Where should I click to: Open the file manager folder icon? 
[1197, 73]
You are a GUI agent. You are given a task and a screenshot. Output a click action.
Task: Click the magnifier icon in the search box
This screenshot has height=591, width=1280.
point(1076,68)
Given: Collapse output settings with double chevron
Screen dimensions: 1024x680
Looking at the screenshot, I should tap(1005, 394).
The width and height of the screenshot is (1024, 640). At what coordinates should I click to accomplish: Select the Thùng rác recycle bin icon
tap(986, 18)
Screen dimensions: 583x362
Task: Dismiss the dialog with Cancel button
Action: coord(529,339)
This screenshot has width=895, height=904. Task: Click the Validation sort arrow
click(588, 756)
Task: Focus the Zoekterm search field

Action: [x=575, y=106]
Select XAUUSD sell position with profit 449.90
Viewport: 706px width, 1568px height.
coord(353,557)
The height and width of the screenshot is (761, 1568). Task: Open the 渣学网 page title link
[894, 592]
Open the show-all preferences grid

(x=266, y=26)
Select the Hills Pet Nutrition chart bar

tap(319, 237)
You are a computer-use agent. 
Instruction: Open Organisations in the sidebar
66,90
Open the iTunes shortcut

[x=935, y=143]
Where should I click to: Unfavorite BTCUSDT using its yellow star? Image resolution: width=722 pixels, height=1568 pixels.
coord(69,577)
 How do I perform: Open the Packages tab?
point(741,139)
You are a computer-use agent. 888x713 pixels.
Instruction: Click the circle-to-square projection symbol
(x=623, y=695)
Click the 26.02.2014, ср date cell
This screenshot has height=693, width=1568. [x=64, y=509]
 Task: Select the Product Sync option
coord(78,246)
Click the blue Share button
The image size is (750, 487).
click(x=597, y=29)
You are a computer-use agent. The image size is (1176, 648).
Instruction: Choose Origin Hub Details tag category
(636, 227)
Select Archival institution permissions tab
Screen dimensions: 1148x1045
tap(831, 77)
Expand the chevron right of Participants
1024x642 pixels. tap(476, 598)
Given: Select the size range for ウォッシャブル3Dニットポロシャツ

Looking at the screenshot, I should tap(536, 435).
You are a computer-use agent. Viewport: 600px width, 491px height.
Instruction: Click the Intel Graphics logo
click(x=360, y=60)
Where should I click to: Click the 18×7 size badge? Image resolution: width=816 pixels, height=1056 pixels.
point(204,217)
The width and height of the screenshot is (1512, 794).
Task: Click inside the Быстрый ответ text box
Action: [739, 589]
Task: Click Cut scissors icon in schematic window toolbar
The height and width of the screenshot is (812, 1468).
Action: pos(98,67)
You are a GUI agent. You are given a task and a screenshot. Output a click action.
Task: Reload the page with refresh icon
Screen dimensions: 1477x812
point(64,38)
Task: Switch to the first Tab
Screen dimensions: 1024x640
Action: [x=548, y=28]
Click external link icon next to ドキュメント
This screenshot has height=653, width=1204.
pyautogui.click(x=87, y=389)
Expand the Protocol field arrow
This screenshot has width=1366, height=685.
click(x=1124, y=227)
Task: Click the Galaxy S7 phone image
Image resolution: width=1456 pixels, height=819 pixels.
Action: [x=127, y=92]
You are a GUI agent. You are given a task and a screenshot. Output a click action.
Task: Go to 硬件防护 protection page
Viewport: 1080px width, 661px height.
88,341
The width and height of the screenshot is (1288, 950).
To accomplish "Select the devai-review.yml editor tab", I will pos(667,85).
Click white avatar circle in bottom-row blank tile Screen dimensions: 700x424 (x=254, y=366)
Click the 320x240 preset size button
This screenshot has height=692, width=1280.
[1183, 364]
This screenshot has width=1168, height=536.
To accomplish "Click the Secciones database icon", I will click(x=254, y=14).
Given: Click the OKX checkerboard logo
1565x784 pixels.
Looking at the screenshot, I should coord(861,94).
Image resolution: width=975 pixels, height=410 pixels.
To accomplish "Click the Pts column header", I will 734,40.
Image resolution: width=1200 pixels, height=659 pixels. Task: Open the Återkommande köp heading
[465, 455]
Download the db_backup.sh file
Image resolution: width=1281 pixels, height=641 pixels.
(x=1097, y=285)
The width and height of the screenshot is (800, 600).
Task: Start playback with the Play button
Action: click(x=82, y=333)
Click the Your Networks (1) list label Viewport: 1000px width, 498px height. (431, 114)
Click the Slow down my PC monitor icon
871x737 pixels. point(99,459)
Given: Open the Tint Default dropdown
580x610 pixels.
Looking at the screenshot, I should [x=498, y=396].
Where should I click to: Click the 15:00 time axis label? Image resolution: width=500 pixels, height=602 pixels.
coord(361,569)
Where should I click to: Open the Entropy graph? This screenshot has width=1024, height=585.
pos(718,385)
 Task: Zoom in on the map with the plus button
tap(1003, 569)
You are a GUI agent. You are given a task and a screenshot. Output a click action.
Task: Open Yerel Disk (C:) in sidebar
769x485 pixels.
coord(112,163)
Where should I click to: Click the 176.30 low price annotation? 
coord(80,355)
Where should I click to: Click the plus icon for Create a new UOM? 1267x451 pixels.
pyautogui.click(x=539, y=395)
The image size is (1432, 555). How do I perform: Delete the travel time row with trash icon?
================================
Would you return the full set of entries, unchanged in every detail?

TASK OUTPUT ▸
Where should I click to: Open the file manager folder icon? 
[1197, 73]
You are a GUI agent. You are given a task and a screenshot. Output a click action.
Task: Click the magnifier icon in the search box
This screenshot has height=591, width=1280.
point(1076,68)
Given: Collapse output settings with double chevron
Screen dimensions: 1024x680
Looking at the screenshot, I should tap(1005, 394).
The width and height of the screenshot is (1024, 640). At what coordinates should I click to accomplish: Select the Thùng rác recycle bin icon
tap(986, 18)
Screen dimensions: 583x362
Task: Dismiss the dialog with Cancel button
Action: coord(529,339)
This screenshot has width=895, height=904. Task: Click the Validation sort arrow
click(588, 756)
Task: Focus the Zoekterm search field

Action: [x=575, y=106]
Select XAUUSD sell position with profit 449.90
Viewport: 706px width, 1568px height.
coord(353,557)
The height and width of the screenshot is (761, 1568). Task: Open the 渣学网 page title link
[894, 592]
Open the show-all preferences grid

(x=266, y=26)
Select the Hills Pet Nutrition chart bar

tap(319, 237)
You are a computer-use agent. 
Instruction: Open Organisations in the sidebar
66,90
Open the iTunes shortcut

[x=935, y=143]
Where should I click to: Unfavorite BTCUSDT using its yellow star? Image resolution: width=722 pixels, height=1568 pixels.
coord(69,577)
 How do I perform: Open the Packages tab?
point(741,139)
You are a computer-use agent. 888x713 pixels.
Instruction: Click the circle-to-square projection symbol
(x=623, y=695)
Click the 26.02.2014, ср date cell
This screenshot has height=693, width=1568. [x=64, y=509]
 Task: Select the Product Sync option
coord(78,246)
Click the blue Share button
The image size is (750, 487).
click(x=597, y=29)
You are a computer-use agent. The image size is (1176, 648).
Instruction: Choose Origin Hub Details tag category
(636, 227)
Select Archival institution permissions tab
Screen dimensions: 1148x1045
tap(831, 77)
Expand the chevron right of Participants
1024x642 pixels. tap(476, 598)
Given: Select the size range for ウォッシャブル3Dニットポロシャツ

Looking at the screenshot, I should tap(536, 435).
You are a computer-use agent. Viewport: 600px width, 491px height.
Instruction: Click the Intel Graphics logo
click(x=360, y=60)
Where should I click to: Click the 18×7 size badge? Image resolution: width=816 pixels, height=1056 pixels.
point(204,217)
The width and height of the screenshot is (1512, 794).
Task: Click inside the Быстрый ответ text box
Action: [739, 589]
Task: Click Cut scissors icon in schematic window toolbar
The height and width of the screenshot is (812, 1468).
Action: pos(98,67)
You are a GUI agent. You are given a task and a screenshot. Output a click action.
Task: Reload the page with refresh icon
Screen dimensions: 1477x812
point(64,38)
Task: Switch to the first Tab
Screen dimensions: 1024x640
Action: [x=548, y=28]
Click external link icon next to ドキュメント
This screenshot has height=653, width=1204.
pyautogui.click(x=87, y=389)
Expand the Protocol field arrow
This screenshot has width=1366, height=685.
click(x=1124, y=227)
Task: Click the Galaxy S7 phone image
Image resolution: width=1456 pixels, height=819 pixels.
Action: [x=127, y=92]
You are a GUI agent. You are given a task and a screenshot. Output a click action.
Task: Go to 硬件防护 protection page
Viewport: 1080px width, 661px height.
88,341
The width and height of the screenshot is (1288, 950).
To accomplish "Select the devai-review.yml editor tab", I will pos(667,85).
Click white avatar circle in bottom-row blank tile Screen dimensions: 700x424 (x=254, y=366)
Click the 320x240 preset size button
This screenshot has height=692, width=1280.
[1183, 364]
This screenshot has width=1168, height=536.
To accomplish "Click the Secciones database icon", I will click(x=254, y=14).
Given: Click the OKX checkerboard logo
1565x784 pixels.
Looking at the screenshot, I should coord(861,94).
Image resolution: width=975 pixels, height=410 pixels.
To accomplish "Click the Pts column header", I will 734,40.
Image resolution: width=1200 pixels, height=659 pixels. Task: Open the Återkommande köp heading
[465, 455]
Download the db_backup.sh file
Image resolution: width=1281 pixels, height=641 pixels.
(x=1097, y=285)
The width and height of the screenshot is (800, 600).
Task: Start playback with the Play button
Action: click(x=82, y=333)
Click the Your Networks (1) list label Viewport: 1000px width, 498px height. (431, 114)
Click the Slow down my PC monitor icon
871x737 pixels. point(99,459)
Given: Open the Tint Default dropdown
580x610 pixels.
Looking at the screenshot, I should [x=498, y=396].
Where should I click to: Click the 15:00 time axis label? Image resolution: width=500 pixels, height=602 pixels.
coord(361,569)
Where should I click to: Open the Entropy graph? This screenshot has width=1024, height=585.
pos(718,385)
 Task: Zoom in on the map with the plus button
tap(1003, 569)
You are a GUI agent. You are given a task and a screenshot. Output a click action.
Task: Open Yerel Disk (C:) in sidebar
769x485 pixels.
coord(112,163)
Where should I click to: Click the 176.30 low price annotation? 
coord(80,355)
Where should I click to: Click the plus icon for Create a new UOM? 1267x451 pixels.
pyautogui.click(x=539, y=395)
The image size is (1432, 555). How do I perform: Delete the travel time row with trash icon?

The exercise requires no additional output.